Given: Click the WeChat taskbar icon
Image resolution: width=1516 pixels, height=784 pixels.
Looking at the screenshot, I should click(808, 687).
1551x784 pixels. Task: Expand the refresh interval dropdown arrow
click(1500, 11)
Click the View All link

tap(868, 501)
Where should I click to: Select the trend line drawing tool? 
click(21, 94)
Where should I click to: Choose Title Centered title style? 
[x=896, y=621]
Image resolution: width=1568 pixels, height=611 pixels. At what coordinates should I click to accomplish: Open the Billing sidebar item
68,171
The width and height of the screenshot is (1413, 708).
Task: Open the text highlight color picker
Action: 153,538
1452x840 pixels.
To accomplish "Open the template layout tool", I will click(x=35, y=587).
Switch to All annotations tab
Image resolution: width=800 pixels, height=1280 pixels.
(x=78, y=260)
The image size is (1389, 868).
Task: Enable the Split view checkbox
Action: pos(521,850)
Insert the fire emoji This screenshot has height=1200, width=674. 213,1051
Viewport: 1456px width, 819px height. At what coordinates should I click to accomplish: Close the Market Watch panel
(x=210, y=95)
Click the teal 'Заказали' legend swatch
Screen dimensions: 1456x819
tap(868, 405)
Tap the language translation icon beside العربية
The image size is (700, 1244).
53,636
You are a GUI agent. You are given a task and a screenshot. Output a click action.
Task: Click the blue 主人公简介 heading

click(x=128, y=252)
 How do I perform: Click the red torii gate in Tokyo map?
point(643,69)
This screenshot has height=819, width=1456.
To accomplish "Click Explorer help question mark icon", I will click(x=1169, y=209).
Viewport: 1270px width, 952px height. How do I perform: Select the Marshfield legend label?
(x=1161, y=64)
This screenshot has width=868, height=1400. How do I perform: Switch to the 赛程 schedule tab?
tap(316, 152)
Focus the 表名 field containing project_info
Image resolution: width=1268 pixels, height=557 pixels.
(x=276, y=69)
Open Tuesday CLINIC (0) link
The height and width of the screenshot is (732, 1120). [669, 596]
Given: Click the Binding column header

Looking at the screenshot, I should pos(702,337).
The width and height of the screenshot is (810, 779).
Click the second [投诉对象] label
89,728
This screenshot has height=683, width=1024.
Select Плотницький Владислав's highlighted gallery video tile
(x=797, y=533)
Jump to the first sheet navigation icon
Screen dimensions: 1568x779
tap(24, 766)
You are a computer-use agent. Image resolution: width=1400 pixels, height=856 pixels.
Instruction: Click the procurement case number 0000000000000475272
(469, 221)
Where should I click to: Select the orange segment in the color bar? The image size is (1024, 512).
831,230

####

Aim
Could you return, character for character, everything from the line containing "Where should I click to: Select the orange" through the last of the rows above, both ends included?

Result for this exercise
Where should I click to: Select the orange segment in the color bar? The image size is (1024, 512).
831,230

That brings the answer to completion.